**Source text**.
···
I set out to write a play that retained the “flavor” of an ancient comedy while using more modern methods and ideas—in other words, an ancient-feeling play that could appeal to 21st century readers.

 

To this end, I read Women at the Thesmophoria and Assemblywomen—plays in which, like the Lysistrata, Greek women seize power—and I reread Frogs and Clouds. While reading Aristophanes, I realized the role the Greek gods (especially Chaos) would play in Daughters of Chaos; reading the plays also strengthened my resolve to employ actual historical figures in the novel.


Q: Can you say more about how you researched the novel, and did you learn anything that especially surprised you?

 

A: In addition to the plays (and analyses of Greek comedies), I looked at life in Civil War-era Nashville (and the American South in general), life in 16th century Venice (and the roles of courtesans and salons), the evolution of the Confederate submarine program (and the history of submarine technology in general).

 

I researched the city of Ephesus—home to the Artemision, the Temple of Artemis—where I decided to set the Apocrypha.

 

I sourced articles from JSTOR and EBSCO, as well as maps and photographs of Civil War-era Nashville. I studied maps of 16th century Venice and ancient Greece. I visited Nashville, exploring the riverfront area where the red-light district was once located as well as Fort Negley, where a pivotal scene in the novel takes place.

 

I consulted the eighth edition (1860) of the Encyclopaedia Britannica—reference books owned by Sylvie (and available online through the National Library of Scotland)—and ended up placing a few tiny Britannica excerpts in the novel.

 

Books I read while working on Daughters of Chaos include Catherine Clinton’s Stepdaughters of History: Southern Women and the American Civil War; Wild Rose by Ann Blackman; All the Daring of the Soldier by Elizabeth D. Leonard; Women’s War: Fighting and Surviving the American Civil War by Stephanie McCurry; and Margaret Rosenthal’s The Honest Courtesan.

 

Many things I learned while researching this novel surprised me! One example: the existence of Il catalogo di tutte le principali et più honorate cortigiane di Venezia (The Catalogue of All the Principal and Most Honored Courtesans of Venice), an actual catalogue that included the names, addresses, and rates of over 200 “working girls” in 16th century Venice!

 

Q: The writer Clare Beams said of the book, “This novel is interested in nothing less than the forces of chaos and order and the question of where lies threat and where salvation.” What do you think of that description?

 

A: I love it, and I think it’s remarkably apt! As Daughters of Chaos evolved, the character of Chaos—the original, primordial goddess, the void out of which the gods, the earth, night, the sky, human beings, love, and everything else was born—became increasingly central to the story. And I began to wonder if our notions of “chaos” and “order” are linked, inherently, to our binary notions of gender?

 

Do we really crave (masculine) order and fear (feminine) chaos, or is this just what we’ve always been told? If chaos is the “mother” of everything we know, should we be worshipping chaos—this ultimate female force—and trying to imitate her rhythms? Should we be trying to harness and understand chaos’s creative power?

 

As these questions occurred to me, they made their way into Daughters of Chaos, where the reader is also asked to reckon with them.

 

Q: What are you working on now?

 

A: My next book is a speculative mystery novel set in a California Kirkbride insane asylum that’s been converted into condominiums.

 

The (present-set) external story is that of a film professor who sublets a unit in the building as she works on a book about the disappearance of a 1940s film star once committed to the asylum. The (past-set) interior story, told through the diaries of the hospital’s head nurse, recounts the events that preceded the movie star’s disappearance.

 

The novel deals with the historical treatment of women’s mental health, Hollywood’s golden age, and the phenomenon of feral children (a life-long obsession for me).
···
**Dataset section**.

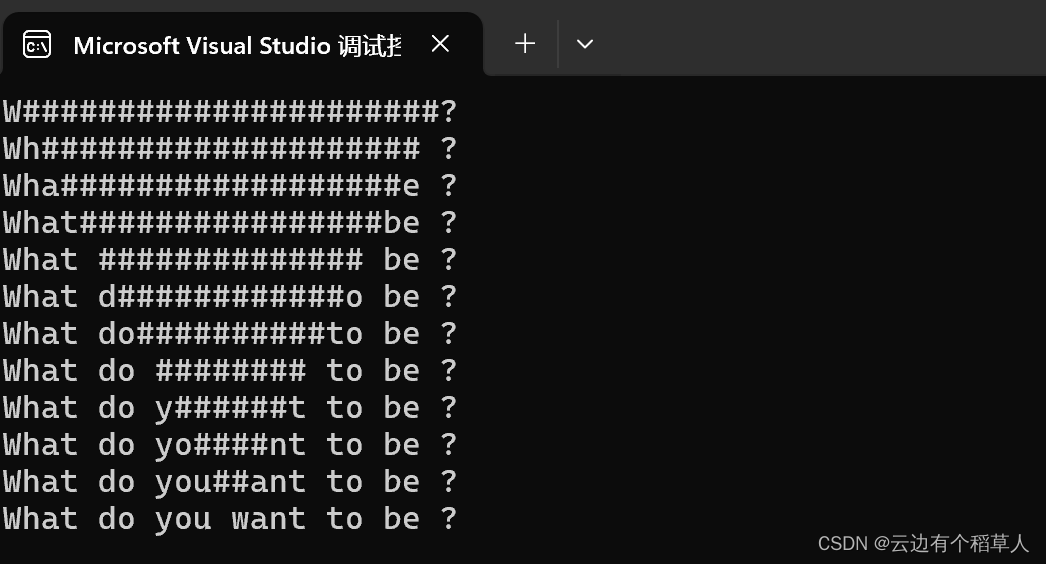This screenshot has width=1046, height=564.
Task: Click the output line containing yo####nt
Action: (230, 445)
···
**Questions**.
1/ In the interview about Daughters of Chaos, which edition of the Encyclopaedia Britannica did the author consult?
2/ Rewrite the passage of the interview about Daughters of Chaos that begins with "The (present-set) external" and ends after "obsession for me).", changing "film professor" to "history professor".

**Solutions per task**.
1/ The eighth edition, from 1860.

2/
The (present-set) external story is that of a history professor who sublets a unit in the building as she works on a book about the disappearance of a 1940s film star once committed to the asylum. The (past-set) interior story, told through the diaries of the hospital’s head nurse, recounts the events that preceded the movie star’s disappearance.

 

The novel deals with the historical treatment of women’s mental health, Hollywood’s golden age, and the phenomenon of feral children (a life-long obsession for me).